As such, the English garden rose is an ill-gotten gain. Valuables gained unjustly should be restored. But in this case, the debt is both too huge and incalculable. No amount of money, no matter how targeted, could cover it. What England gained is priceless.
Still, suppose a monetary sum were somehow arrived at, should England pay it to China even though it has a repressive, authoritarian government? They’d want to ensure the money does good rather than deepen corruption. In that case, should England insist the People’s Republic first have in place a democracy established over a period of, say, decades so the money has a better chance of going to the people who deserve and need it? But that would be deferring responsibility to a future generation.

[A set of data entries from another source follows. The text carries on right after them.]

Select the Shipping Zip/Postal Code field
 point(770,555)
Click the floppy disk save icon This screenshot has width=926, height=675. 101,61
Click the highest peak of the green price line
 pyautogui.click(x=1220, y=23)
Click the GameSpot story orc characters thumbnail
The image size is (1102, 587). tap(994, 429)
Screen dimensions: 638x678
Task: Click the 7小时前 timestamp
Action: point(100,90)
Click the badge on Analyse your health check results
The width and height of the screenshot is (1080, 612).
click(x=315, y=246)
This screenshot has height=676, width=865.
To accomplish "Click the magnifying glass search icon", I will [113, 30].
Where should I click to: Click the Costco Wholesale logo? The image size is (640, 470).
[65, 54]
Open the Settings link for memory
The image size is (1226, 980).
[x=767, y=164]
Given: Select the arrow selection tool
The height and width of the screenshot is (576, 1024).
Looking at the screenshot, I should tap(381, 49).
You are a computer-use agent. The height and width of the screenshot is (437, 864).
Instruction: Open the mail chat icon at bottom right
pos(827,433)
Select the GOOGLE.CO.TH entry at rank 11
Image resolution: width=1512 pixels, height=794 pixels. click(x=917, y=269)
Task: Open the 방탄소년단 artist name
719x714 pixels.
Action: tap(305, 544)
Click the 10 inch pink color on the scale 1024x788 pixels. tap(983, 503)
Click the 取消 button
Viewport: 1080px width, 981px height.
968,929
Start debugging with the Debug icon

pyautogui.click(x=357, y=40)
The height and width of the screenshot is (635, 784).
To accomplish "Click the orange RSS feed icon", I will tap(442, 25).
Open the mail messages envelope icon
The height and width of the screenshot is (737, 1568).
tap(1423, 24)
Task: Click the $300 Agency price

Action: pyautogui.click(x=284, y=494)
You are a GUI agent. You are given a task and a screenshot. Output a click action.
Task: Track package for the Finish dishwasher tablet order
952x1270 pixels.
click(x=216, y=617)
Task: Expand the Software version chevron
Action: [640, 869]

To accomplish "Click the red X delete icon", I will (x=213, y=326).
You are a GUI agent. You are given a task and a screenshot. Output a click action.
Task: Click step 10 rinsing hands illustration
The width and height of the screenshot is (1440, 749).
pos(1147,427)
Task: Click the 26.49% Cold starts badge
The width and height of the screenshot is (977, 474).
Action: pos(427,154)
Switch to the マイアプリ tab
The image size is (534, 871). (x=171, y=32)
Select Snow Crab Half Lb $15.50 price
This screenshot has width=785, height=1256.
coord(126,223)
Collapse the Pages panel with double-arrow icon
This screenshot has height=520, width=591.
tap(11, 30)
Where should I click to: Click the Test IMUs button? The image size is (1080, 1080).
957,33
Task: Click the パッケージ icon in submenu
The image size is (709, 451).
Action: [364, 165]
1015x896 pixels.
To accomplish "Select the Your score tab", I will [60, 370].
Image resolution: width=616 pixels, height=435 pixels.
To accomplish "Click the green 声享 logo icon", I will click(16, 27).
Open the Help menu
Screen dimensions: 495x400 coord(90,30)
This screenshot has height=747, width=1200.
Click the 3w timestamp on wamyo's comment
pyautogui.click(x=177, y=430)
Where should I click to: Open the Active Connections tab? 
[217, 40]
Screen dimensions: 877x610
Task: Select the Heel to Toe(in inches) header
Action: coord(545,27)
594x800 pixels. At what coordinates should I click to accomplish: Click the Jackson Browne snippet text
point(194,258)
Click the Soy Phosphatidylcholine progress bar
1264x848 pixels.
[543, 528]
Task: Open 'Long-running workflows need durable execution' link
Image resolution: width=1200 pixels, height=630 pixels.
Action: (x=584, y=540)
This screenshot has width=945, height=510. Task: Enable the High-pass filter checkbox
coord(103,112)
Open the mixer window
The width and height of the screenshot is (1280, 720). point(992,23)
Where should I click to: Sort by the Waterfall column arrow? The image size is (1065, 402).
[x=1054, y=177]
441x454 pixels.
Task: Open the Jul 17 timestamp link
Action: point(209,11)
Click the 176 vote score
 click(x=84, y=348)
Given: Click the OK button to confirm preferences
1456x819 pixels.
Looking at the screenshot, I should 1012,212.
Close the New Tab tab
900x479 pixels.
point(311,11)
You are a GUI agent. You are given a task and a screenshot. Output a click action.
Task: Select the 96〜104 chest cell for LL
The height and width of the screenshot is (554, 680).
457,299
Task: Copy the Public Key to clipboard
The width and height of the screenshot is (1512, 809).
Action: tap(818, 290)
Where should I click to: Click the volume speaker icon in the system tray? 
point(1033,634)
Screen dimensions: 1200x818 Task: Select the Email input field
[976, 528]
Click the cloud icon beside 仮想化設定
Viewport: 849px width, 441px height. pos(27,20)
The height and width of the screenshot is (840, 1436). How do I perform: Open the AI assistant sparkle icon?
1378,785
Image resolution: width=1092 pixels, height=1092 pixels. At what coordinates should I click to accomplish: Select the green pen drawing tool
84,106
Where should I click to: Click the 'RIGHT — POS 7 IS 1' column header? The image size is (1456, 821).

Then, should England eradicate all the roses it inherited from an imperialist era? In good conscience, could they even contemplate destroying all traces of something as beautiful as the garden rose? What good would be served? We can’t wish away the sins of our fathers, nor mothers for that matter, any more than our descendants will be able to wish away ours. But if we have any decency at all, just as we learn from the good our ancestors did, we will learn from their mistakes.
The many-petaled spiral of the English garden rose against the green of a mown lawn and the blue of a nearly cloudless sky brings feelings of wellbeing to our hearts and minds. It sparks a spring day with red, yellow or orange. It is lovely and gracious, while its thorns bespeak personality and attitude: Be civil, young man, young lady. What could be more English?